Personally I'd take that information as all the MORE reason to divorce because it means this must be some kind of half-assed fucked-up badly-planned brinskmanship ploy to get some specific reaction out of you. And it's not like SHE told you this to your face. (Either that or she paniced when she realised the financial implications.)

I guess you could sign up for couples counselling to try to get to the bottom of what she's actually up to, what she actually wants, but IMHO that's unlikely to work: plus as you say, she's shot herself in the foot here by shooting down all your attempts to resolve this.

TBH I think you'd be happier not married to someone who plays stupid games and makes you feel like crap.

Reddit

Carpe Diem...

No reason to live unhappy, unwanted, or unloved. Life is too short. Your 8 year old sees it as well. Keep that in mind. Do what is best for you and your child.

Bald_Man_Cometh

Right now nobody is winning...

I fully appreciate the soft spot in your heart that you have for your wife regarding her terrible childhood. I really do. That being said, there is a point for every adult who has been abused in childhood that they must recognize the damage done and learn to mitigate its effects on their adult lives. I am not saying that your wife shouldn't have difficulties based on her past, but that she has to acknowledge these obstacles and learn to deal with them as an adult that wants to thrive in spite of the trauma. You can't use her past as an excuse for her current behavior. She has to accept some responsibility and act as a partner to you and as a mother to your daughter. It doesn't sound like she's doing either of those things and that she is in dire need of intensive therapy.

I don't know that you can save her from her past if she's not willing to work on it herself. I wish you the best. ♡

Minxballs

She didn't tell you this directly so it's not really your responsibility to deal with. It's just manipulative. If she wants to improve things she could have come to you. Or gone to counseling herself. But instead she's been pretty terrible for a year.

I don't think you can trust what she told a friend as true either... She may just be trying to save face as "not the bad guy" to this person while she's the one who withdrew effort from fixing things.

Best of luck to you!

Sarissa32

You and your daughter first...

Listen, the way she treated you this last year was basically emotional and psychological abuse. Look it up. She shunned you for the entire year and had emotional affairs. The onus isn't on you to make her a well adjusted and healthy person to be a good mom and a good wife. The onus is on her to keep that shit under control.

I tell this to a lot of people as I'm involved in mental health wellness. Your responsibility isn't to fix someone with mental health issues so they can stay with you.
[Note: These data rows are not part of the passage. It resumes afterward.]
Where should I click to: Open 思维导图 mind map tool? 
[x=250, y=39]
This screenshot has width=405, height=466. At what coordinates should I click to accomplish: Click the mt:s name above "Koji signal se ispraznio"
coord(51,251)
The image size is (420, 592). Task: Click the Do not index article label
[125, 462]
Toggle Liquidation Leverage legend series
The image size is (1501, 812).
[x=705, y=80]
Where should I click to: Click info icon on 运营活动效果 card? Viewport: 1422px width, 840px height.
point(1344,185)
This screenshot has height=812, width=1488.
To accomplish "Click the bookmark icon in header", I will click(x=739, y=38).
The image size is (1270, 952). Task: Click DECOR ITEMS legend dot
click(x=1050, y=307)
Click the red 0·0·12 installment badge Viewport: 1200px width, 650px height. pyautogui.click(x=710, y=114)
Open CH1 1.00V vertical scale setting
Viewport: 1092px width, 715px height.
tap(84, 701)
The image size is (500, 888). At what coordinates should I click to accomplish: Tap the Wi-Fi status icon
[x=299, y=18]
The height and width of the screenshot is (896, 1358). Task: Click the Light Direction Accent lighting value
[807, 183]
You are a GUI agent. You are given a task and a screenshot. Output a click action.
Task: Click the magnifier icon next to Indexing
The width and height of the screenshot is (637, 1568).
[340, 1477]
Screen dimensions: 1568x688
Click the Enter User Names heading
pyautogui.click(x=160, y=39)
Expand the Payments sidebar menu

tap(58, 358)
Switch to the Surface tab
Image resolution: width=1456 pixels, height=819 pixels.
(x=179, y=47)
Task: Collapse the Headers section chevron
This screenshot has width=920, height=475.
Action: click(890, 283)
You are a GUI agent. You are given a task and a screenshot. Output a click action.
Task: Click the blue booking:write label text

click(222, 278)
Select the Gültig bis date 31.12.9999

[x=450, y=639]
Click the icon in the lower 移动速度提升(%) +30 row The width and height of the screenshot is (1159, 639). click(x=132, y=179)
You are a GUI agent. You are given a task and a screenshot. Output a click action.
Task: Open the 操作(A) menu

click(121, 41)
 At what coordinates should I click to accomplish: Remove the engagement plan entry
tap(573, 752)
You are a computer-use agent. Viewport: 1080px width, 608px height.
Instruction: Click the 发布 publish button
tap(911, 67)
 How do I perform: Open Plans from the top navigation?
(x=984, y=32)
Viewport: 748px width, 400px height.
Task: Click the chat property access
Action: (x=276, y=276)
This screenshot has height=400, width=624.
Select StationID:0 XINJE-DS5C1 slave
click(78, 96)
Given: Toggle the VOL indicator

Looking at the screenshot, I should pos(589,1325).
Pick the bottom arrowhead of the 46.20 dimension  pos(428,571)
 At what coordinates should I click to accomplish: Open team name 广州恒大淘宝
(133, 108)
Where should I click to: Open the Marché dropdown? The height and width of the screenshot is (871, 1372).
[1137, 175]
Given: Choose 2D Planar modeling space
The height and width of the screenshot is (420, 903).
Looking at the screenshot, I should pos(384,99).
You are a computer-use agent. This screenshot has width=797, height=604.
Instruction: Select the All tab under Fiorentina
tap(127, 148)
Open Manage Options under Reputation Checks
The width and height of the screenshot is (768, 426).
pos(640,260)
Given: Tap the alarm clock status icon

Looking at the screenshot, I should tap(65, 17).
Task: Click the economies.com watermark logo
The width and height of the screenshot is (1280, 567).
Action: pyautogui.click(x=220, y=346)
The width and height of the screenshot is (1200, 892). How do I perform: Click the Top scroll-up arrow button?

Your responsibility is to support them. When she unilaterally decides she's going to hurt you and the family its not your responsibility to tolerate it and allow her to hurt you and your child in the process. Its your responsibility to protect that child at all costs.

If she wants out and its a bad situation let her have it. If she couldn't come to her senses a year ago and realize how badly she was hurting her child then I don't think she deserves a second or third chance from you. All that's going to happen is your child is going to end up hurt again. You don't think this last year of her mom being pretty much absent and rejecting her hasn't just destroyed her self-esteem and emotions?

Your wife went through some terrible things. Now she's doing them to your daughter. Get her out of both your lives and fight as hard as you can for majority custody. That poor little baby is suffering right now and the best thing you can do is get her mom out of the house to protect her. At least this way you can start to regain some form of normalcy around the house and work forward through all the hurt she's just gone through.

Your biggest responsibility is to protect your child. You're not doing that right now. Having a mom who is actively rejecting her in the house is a lot worse for her than a mom who isn't in the house at all.